[THE DATA — start]

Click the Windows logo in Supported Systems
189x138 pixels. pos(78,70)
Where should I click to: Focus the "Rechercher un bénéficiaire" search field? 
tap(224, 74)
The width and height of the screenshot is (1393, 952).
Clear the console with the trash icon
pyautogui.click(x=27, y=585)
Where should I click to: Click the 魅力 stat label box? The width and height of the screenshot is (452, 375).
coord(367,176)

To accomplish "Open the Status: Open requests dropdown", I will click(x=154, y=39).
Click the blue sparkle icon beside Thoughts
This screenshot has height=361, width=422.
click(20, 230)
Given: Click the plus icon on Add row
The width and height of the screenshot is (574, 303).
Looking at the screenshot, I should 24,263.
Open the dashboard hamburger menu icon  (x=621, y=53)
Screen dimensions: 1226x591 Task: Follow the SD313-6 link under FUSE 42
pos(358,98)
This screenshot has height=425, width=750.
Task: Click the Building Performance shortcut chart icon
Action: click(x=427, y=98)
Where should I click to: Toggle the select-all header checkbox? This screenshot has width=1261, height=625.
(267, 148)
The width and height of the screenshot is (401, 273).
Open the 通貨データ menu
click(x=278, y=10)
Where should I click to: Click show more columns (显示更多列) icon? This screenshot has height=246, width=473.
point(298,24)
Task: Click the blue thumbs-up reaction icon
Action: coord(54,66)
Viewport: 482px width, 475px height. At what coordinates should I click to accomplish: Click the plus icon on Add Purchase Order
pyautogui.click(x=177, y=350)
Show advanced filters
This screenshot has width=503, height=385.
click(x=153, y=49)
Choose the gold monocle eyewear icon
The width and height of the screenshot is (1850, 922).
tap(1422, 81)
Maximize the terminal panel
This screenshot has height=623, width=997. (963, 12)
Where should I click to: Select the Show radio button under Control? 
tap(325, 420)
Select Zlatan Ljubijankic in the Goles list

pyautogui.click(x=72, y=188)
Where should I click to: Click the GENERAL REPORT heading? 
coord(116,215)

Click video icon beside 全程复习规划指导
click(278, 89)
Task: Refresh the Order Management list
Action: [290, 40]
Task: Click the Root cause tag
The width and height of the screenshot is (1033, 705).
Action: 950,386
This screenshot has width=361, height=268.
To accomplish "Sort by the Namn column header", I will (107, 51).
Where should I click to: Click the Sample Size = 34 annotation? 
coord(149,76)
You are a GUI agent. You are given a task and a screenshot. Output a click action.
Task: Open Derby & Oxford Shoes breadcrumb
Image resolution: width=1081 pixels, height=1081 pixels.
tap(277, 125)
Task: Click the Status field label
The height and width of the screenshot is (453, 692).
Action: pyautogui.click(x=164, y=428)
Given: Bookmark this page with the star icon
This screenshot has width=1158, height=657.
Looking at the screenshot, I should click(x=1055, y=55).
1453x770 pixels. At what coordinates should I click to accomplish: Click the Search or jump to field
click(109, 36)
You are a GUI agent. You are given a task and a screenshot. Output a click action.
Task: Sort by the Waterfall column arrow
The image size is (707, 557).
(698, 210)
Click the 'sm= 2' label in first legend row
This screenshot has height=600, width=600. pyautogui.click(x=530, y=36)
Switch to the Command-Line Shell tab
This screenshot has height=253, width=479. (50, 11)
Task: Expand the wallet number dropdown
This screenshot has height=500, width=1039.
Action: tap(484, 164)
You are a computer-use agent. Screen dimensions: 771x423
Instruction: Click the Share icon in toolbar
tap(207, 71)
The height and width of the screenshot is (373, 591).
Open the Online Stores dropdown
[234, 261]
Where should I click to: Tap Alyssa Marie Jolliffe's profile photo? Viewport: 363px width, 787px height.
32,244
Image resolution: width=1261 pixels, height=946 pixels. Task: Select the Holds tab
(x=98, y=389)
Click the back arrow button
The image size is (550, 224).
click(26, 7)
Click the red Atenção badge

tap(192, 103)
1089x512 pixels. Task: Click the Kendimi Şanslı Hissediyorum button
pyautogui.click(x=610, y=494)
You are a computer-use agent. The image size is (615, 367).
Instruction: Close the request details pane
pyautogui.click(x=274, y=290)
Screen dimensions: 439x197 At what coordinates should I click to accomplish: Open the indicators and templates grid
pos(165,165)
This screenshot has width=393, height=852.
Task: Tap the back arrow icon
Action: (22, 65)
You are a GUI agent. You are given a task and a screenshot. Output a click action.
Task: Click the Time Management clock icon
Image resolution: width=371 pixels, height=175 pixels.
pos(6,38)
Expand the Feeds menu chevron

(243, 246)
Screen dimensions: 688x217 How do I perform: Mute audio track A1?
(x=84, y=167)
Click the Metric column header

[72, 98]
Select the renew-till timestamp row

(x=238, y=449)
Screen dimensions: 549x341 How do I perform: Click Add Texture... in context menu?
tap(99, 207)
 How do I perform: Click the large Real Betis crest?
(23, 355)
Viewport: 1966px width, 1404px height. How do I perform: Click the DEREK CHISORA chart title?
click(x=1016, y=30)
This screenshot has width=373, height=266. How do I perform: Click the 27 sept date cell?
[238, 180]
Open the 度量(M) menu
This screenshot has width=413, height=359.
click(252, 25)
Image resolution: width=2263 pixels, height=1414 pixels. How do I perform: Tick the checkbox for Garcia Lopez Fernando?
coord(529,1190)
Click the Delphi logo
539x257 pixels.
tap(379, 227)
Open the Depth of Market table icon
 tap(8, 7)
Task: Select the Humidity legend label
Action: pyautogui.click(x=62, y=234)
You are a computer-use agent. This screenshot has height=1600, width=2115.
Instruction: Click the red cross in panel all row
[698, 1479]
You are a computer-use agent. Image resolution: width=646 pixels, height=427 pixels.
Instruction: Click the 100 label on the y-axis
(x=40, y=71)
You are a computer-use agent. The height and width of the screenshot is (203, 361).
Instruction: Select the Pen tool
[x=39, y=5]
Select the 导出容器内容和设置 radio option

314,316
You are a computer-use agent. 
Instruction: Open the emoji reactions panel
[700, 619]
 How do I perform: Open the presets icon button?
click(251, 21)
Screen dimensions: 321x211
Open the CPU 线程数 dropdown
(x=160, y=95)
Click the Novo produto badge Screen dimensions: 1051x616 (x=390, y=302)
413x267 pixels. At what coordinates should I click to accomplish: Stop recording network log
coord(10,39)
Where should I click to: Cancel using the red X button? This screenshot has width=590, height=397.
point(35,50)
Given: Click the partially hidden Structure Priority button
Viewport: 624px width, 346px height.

[THE DATA — finish]

__DESCRIPTION OF THE TASK__: Please print exactly the lines of the entries above, beginning with the line that contains "Click the Delphi logo" and ending with the last line.

__EXPECTED ANSWER__:
Click the Delphi logo
539x257 pixels.
tap(379, 227)
Open the Depth of Market table icon
 tap(8, 7)
Task: Select the Humidity legend label
Action: pyautogui.click(x=62, y=234)
You are a computer-use agent. This screenshot has height=1600, width=2115.
Instruction: Click the red cross in panel all row
[698, 1479]
You are a computer-use agent. Image resolution: width=646 pixels, height=427 pixels.
Instruction: Click the 100 label on the y-axis
(x=40, y=71)
You are a computer-use agent. The height and width of the screenshot is (203, 361).
Instruction: Select the Pen tool
[x=39, y=5]
Select the 导出容器内容和设置 radio option

314,316
You are a computer-use agent. 
Instruction: Open the emoji reactions panel
[700, 619]
 How do I perform: Open the presets icon button?
click(251, 21)
Screen dimensions: 321x211
Open the CPU 线程数 dropdown
(x=160, y=95)
Click the Novo produto badge Screen dimensions: 1051x616 (x=390, y=302)
413x267 pixels. At what coordinates should I click to accomplish: Stop recording network log
coord(10,39)
Where should I click to: Cancel using the red X button? This screenshot has width=590, height=397.
point(35,50)
Given: Click the partially hidden Structure Priority button
Viewport: 624px width, 346px height.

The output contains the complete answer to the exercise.